Windows – Alternative Bluetooth Stacks for Windows 7 64bit

64-bitbluetoothbroadcomhidwindows 7

I have a notebook with an inbuilt Broadcom BCM2046 bluetooth adapter and several bluetooth HID-devices (mice, keyboards etc.) The operating system is Windows 7 64 bit Professional.

The HID-devices all work perfectly with other computers, but on the system mentionend above, problems with some power-saving features inside the HID-devices occur (see eg. Amazon reviews for Microsoft Mobile Keyboard 6000 not waking up).

I have tried the bluetooth drivers supplied by Windows update and the latest Broadcom drivers directly from the Broadcom updater software. The problems persist (I can rule out any further configuration issues or alternative device drivers, I have tried every possibility).

I have tried a trial version of the BlueSoleil Bluetooth stack and it solved the wake-up problem. However the BlueSoleil stack causes some other problems, is relatively expensive and I would prefer not to use it.

My question:
are there any other alternative bluetooth stacks availible for Windows 7 64bit?

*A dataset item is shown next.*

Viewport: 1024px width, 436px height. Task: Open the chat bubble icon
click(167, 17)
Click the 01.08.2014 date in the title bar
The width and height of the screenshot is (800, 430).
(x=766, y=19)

To my knowledge there used to be Toshiba Bluetooth stack for non-Toshiba hardware, but the older versions I have found on the internet do not install, they do not seem to recognize the bluetooth hardware when installing the driver.

Best Answer

Here is what I finally did to solve the problem: I did not find any other bluetooth stack, besides the ones mentionend in the first post. I then kept on experimenting with the Microsoft and the Widcomm stack, until I broke my registry. I made a mistake a long the way, but it still seems to be a reasonable way to go: how to remove bluetooth entries from registry

With the basic functionality broken, I had another look at the BlueSoleil stack, which works well with the keyboard but has minor problems with the mouse. Unfortunately it seems no longer to be supported.

Next I took an older version of the Toshiba stack and tried it with a secondary bluetooth adapter. Things still did not work properly, but at least it installed in trial mode. Next step was to make the Toshiba stack work with my inbuilt adapter. I added the relevant vendor and product id into tosrfusb.sys and overrode the driver manually. Worked.

The good thing about the Toshiba stack is that it is very configurable. It did work with each HID device seperately, but not when multiple devices were connected at once. I then went into the advanced security configuration and tried the different combinations of server and client encryption etc. This works for me now.